Balkenende-norm is nutteloos

Deze week kwam Obama met het plan om de salarissen van topmensen te bevriezen, zolang ze aan het financiële infuus van de overheid liggen. Geen bonussen, geen extraatjes in de vorm van aandelen en een maximum jaarsalaris van 500.000 dollar. Britse banken keerden deze week 6 miljard euro aan bonussen uit, omdat het weer zo goed gaat met ze. Nog geen jaar geleden stonden dezelfde banken hun handje op te houden bij de Britse belastingbetaler. Ook kwam deze week naar buiten dat luchtverkeersleiders meer verdienen dan de Balkenende-norm. Tot soms wel twee ton per jaar, tegen 180.000 euro van de Balkenende-norm. De discussie is eindeloos en eigenlijk de moeite niet meer waard. Het is ieder jaar weer raak in Nederland; Aan het begin van ieder jaar staat het hele land weer te steigeren, omdat de gegeven salarissen in de jaarverslagen te hoog zijn.
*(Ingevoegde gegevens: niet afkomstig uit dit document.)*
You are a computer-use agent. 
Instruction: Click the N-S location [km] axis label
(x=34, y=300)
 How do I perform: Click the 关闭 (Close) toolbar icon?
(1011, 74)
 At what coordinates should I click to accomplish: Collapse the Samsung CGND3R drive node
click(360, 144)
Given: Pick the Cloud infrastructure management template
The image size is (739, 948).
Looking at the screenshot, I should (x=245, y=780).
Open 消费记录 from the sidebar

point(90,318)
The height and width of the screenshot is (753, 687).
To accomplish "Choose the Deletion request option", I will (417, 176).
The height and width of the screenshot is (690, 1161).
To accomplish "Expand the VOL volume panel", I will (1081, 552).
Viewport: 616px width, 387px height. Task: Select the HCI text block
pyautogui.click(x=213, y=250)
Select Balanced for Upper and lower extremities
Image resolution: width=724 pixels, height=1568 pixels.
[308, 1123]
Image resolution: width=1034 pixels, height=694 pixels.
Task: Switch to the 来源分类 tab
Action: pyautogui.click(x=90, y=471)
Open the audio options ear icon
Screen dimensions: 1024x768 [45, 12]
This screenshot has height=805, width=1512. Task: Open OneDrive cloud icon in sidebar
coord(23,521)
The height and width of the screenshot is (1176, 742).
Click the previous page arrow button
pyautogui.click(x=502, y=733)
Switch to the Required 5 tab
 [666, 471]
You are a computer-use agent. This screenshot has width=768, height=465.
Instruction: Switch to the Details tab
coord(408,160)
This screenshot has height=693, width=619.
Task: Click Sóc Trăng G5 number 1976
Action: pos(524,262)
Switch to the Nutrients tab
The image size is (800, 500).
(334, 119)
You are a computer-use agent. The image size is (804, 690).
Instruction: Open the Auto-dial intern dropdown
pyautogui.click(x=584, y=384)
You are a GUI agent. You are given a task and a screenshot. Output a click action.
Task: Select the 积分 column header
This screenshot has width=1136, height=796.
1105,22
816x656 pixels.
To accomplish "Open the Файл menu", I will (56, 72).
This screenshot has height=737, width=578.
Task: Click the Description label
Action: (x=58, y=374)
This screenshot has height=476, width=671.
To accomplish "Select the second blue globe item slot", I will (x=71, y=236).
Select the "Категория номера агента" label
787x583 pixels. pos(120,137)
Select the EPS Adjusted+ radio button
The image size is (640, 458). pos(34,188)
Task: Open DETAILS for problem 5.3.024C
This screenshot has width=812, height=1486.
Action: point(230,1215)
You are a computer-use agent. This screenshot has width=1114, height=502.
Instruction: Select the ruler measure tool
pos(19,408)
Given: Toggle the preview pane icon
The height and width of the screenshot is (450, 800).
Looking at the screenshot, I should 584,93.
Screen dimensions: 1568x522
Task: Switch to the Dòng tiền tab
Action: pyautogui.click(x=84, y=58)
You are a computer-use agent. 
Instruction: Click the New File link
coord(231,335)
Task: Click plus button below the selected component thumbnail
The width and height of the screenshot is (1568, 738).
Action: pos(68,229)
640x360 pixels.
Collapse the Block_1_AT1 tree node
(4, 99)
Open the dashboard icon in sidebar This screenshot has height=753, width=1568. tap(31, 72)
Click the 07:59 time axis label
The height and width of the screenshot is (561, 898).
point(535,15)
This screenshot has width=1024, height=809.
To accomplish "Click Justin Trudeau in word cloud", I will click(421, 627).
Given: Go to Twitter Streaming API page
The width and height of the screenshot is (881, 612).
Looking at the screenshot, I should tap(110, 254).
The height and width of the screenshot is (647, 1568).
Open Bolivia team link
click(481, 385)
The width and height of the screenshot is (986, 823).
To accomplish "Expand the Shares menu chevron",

De discussie begint in Januari, om te verstommen in November. Eenmaal weggeëbd, start het hele circus anderhalve maan later weer, in Januari.

Nederlandse voetbalclubs hebben grote moeite om goede spelers te betalen, omdat ze te weinig geld binnen krijgen. Ploegen als Ajax, PSV en Feyenoord boeken te weinig succes in Europese competities, omdat hun spelers net niet goed genoeg zijn. Ajax speelde 30 jaar lang een hoofdrol op de Europese velden. Maar de laatste tien jaar is daar de klad in gekomen. Feyenoord doet al jaren niet meer mee en PSV verliest ook steeds meer de aansluiting met de Europese topteams. Gevolg: Nederland moet kijken hoe voetbaldwergen als Oekraïne en Turkije links en rechts voorbij schieten. Die landen hebben blijkbaar wel geld om goede voetballers te betalen. De Eredivisie is verworden tot een Grieks drama, met een groot aantal clubs die aan het financiële infuus van de Overheid liggen.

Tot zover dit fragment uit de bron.